É imperioso não esquecer aqueles que continuamente nos atacam e sabendo do perigo que o PAN representa, é bom ter em atenção que o Bloco de Esquerda por ter mais peso político e influenciar o poder, é tanto ou mais perigoso e um inimigo a considerar, por advogar a instituição do pensamento único para dominar e impor o seu totalitarismo, através da aproximação ao governo influenciando todas as decisões e assim manobrar e impor a sua ideologia, destruindo o Estado tal como o conhecemos.

Esquecendo a ministra da triste Cultura deste nosso País, é bom ter presente que temos um Primeiro-Ministro que pensa apenas em si e em desfrutar do poder que bem ou mal exerce, que não é responsável pelas coisas más que acontecem no nosso País, apenas assumindo a paternidade do que de bom sucede, e que agora finalmente descobriu que não gosta de nada que cheire a taurino. Em bom alentejano “estamos aviados” com tal personagem, que ontem até gostava de nós e batia palmas e condecorou um dos nossos no Campo Pequeno. Grande lição de coerência democrática de um governante que deveria ter mais respeito por nós!

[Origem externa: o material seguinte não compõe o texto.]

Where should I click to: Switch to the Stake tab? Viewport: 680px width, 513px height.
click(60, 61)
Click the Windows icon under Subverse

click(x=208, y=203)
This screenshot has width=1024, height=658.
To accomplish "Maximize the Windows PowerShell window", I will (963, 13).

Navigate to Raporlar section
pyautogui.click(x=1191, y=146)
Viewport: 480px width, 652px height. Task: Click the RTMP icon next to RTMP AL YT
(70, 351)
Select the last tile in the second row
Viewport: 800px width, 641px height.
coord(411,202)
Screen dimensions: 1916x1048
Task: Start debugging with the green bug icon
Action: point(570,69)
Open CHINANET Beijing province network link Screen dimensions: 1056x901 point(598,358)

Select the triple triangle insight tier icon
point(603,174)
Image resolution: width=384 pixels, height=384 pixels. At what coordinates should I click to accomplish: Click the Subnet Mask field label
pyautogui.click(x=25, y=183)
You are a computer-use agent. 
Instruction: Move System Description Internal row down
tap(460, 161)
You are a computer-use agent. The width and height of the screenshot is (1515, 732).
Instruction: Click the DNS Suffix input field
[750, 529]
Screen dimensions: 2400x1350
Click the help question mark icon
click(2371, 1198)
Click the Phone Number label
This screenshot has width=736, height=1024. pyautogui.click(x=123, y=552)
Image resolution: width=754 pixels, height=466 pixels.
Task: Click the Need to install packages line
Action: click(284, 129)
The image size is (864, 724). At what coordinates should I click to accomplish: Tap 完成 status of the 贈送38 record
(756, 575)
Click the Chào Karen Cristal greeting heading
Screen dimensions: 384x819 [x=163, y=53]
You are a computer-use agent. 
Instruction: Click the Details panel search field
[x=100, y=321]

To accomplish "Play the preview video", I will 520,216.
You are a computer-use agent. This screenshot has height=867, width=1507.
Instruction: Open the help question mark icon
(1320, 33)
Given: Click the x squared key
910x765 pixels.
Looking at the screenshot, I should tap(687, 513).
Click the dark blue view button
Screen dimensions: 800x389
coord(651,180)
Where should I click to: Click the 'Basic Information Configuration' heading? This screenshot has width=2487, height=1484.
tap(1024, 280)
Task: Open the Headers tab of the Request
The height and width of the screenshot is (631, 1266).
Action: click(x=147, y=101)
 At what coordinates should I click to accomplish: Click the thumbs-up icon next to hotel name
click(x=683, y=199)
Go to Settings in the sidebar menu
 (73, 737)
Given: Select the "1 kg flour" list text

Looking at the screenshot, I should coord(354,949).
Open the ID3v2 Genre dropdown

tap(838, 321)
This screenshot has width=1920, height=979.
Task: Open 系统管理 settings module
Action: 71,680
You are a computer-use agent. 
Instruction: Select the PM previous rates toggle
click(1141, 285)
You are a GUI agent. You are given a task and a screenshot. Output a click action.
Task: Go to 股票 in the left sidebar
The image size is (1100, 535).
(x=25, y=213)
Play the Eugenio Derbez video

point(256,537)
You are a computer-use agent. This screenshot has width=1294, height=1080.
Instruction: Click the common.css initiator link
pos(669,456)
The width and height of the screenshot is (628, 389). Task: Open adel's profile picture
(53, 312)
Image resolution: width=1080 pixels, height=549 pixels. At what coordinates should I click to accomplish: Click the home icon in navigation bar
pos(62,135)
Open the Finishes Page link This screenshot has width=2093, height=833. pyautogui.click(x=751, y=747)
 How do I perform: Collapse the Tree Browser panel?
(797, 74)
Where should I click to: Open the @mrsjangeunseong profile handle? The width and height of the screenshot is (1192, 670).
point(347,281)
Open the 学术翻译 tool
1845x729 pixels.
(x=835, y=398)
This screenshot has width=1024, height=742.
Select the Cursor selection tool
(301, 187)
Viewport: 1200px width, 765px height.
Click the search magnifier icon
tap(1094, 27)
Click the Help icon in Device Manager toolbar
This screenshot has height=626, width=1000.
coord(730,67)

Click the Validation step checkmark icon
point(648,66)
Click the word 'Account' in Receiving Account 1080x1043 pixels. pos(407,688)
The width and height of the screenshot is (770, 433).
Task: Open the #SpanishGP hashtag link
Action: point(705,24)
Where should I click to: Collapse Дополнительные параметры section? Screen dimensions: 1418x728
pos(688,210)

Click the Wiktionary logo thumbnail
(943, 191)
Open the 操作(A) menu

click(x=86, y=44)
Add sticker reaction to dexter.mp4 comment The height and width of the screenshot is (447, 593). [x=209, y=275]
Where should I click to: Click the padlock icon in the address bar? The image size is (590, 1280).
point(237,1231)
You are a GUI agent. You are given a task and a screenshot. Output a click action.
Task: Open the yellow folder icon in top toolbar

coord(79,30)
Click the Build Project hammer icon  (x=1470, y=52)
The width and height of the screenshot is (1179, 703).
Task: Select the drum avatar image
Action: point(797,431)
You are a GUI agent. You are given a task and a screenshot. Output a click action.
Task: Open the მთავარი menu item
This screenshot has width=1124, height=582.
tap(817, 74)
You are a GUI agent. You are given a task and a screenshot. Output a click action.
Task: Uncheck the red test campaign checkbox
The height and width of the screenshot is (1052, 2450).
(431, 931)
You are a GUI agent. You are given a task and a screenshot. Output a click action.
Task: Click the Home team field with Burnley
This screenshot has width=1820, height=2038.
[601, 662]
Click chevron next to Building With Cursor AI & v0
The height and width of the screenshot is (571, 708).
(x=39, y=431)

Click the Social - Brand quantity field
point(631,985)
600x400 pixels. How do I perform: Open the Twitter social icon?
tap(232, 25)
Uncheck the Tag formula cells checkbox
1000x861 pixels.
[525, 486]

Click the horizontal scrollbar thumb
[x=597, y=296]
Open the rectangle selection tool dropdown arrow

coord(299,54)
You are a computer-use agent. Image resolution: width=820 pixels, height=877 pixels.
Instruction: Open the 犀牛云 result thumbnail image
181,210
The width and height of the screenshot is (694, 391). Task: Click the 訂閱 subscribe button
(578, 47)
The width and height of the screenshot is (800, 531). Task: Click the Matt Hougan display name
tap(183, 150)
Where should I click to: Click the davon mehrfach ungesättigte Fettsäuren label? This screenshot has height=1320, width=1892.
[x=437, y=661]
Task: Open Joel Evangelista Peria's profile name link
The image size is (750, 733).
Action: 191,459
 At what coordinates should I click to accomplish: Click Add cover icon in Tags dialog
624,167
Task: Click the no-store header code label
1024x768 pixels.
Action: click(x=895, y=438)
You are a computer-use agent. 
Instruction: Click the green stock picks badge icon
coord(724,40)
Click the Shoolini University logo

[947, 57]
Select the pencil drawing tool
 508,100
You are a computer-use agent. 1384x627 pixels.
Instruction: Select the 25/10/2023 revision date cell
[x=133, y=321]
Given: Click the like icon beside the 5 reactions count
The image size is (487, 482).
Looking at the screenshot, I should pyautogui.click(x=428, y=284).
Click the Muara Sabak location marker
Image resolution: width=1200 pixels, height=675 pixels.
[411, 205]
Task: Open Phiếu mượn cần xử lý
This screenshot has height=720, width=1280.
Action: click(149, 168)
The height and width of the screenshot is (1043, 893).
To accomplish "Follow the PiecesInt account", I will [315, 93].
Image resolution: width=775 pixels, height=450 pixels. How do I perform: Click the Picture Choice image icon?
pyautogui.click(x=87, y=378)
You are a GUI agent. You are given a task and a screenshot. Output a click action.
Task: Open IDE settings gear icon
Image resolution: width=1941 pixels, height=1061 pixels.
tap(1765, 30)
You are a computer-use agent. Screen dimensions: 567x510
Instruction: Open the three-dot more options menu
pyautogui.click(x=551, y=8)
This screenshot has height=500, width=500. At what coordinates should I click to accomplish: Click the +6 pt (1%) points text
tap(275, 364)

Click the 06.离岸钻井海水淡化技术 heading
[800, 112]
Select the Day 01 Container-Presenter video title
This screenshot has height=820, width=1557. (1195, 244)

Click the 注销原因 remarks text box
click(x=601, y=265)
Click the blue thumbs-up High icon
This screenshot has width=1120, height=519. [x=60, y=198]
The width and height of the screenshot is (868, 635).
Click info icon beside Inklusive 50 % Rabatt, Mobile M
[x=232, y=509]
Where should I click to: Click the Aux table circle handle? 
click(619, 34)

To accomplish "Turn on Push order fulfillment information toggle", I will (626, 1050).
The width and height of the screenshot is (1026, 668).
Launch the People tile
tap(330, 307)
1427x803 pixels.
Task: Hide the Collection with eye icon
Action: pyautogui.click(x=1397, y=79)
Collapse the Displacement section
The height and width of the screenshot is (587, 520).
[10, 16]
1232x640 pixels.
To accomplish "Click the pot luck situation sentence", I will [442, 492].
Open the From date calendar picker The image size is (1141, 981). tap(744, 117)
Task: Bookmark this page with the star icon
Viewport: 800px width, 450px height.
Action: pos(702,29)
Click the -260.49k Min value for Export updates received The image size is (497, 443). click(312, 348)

Será que andamos distraídos, que não entendemos os sinais que cada vez mais nos dizem que a luta não tem quartel!

A sanha dos anti-taurinos e dos partidos e políticos fundamentalistas da nossa praça, e do restante mundo taurino vai continuar e vai aproveitar as nossas debilidades, a nossa notória falta de união em defesa dos valores que nos norteiam – a tauromaquia , é um trabalho de sapa, qual cavalo de Tróia que visa a destruição de tudo o que for taurino, de tudo o que representa o mundo do toiro.

Deixem-me ser optimista, eu acredito que é possível congregar esforços e fomentar uma verdadeira coesão do mundo taurino, em que a liberdade de escolha dos nossos gostos e da nossa afición seja uma constante e uma demonstração do nosso amor á natureza e ao elemento que nos move – o toiro.

Desejo um Bom Natal e um Novo Ano cheio de certezas taurinas!